**Trecho:**
========================

GILBERTO GIL – EXPRESSO 2222
(1972)
Existe um profissional da canção
brasileira que representa tudo que há de mais criativo na música deste país:
seu nome é Gilberto Passos Gil Moreira. Com mais de 50 anos de atividades
musicais, Gil é uma verdadeira máquina de ritmos da canção nacional: transita
por diversos universos musicais com bastante naturalidade, possui parceiros dos
mais variados e é detentor de uma obra extensa, multifacetada e reconhecida no
Brasil e no mundo inteiro.
Porém cabe aqui uma questão importante: por onde andava Gilberto Gil em 1972?
Em 14 de janeiro de 1972, Gilberto Gil
retornava ao Brasil depois de um exílio forçado pela ditadura militar
brasileira de quase três anos em Londres. Ao contrário de Caetano Veloso – seu
companheiro musical, de exílio e andanças tropicalistas –, Gil retornou da
Inglaterra com várias ideias musicais para o seu primeiro disco brasileiro
depois de anos ausente. Sua condição de exilado, por incrível que pareça, lhe
trouxe benefícios: a ausência do Brasil lhe obrigou a entrar em contato com o
que existia de melhor na cena da música internacional. Por outro lado, o filho
de D. Claudina finalmente pôs em prática a partir de sua temporada londrina
toda a ousadia em termos de invenções musicais da época do
Tropicalismo.

========================

**Dados registrados:**
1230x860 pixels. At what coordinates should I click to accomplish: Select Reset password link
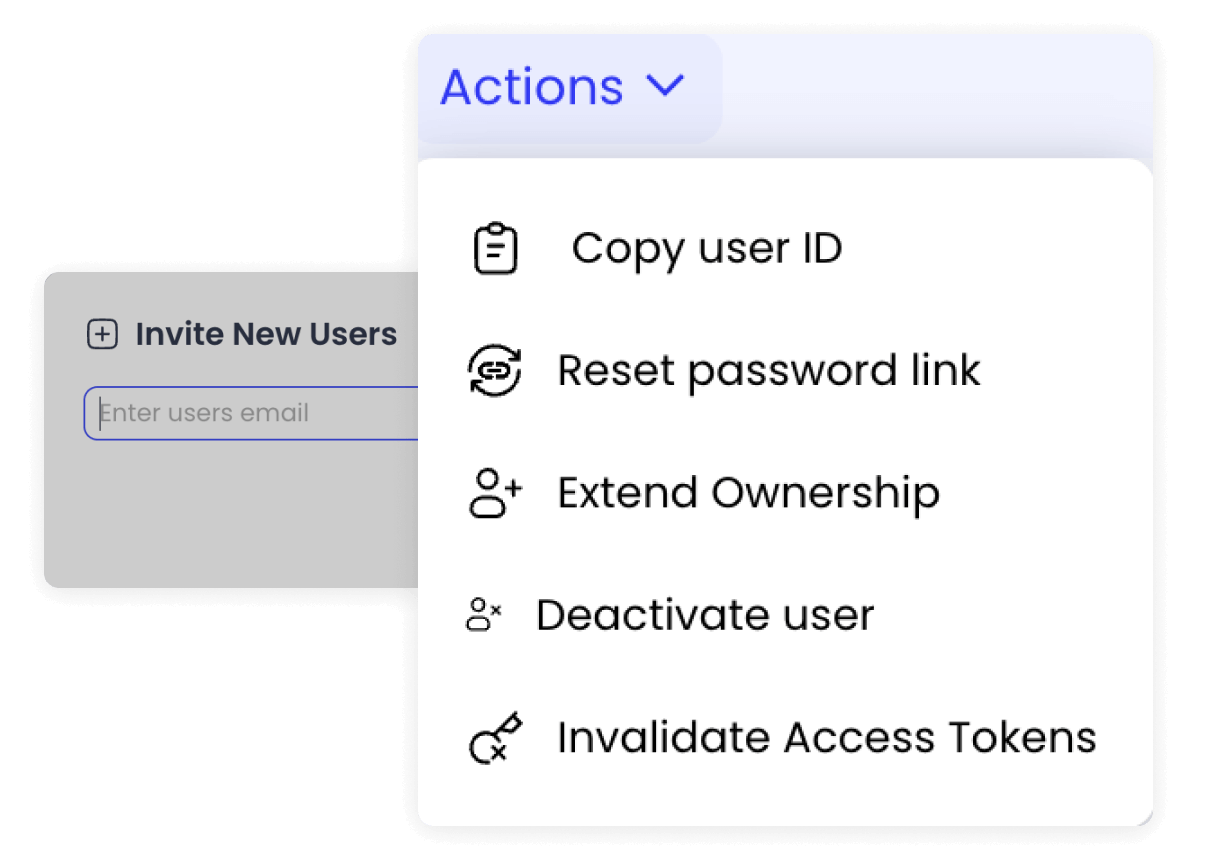[769, 371]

========================

**O problema:** Reproduza, sem nenhuma alteração, tudo o que vai de "Existe um profissional" até "Gil em 1972?" no texto sobre Gilberto Gil. Baseie-se apenas no texto sobre Gilberto Gil.

**Resposta completa:**
Existe um profissional da canção
brasileira que representa tudo que há de mais criativo na música deste país:
seu nome é Gilberto Passos Gil Moreira. Com mais de 50 anos de atividades
musicais, Gil é uma verdadeira máquina de ritmos da canção nacional: transita
por diversos universos musicais com bastante naturalidade, possui parceiros dos
mais variados e é detentor de uma obra extensa, multifacetada e reconhecida no
Brasil e no mundo inteiro.
Porém cabe aqui uma questão importante: por onde andava Gilberto Gil em 1972?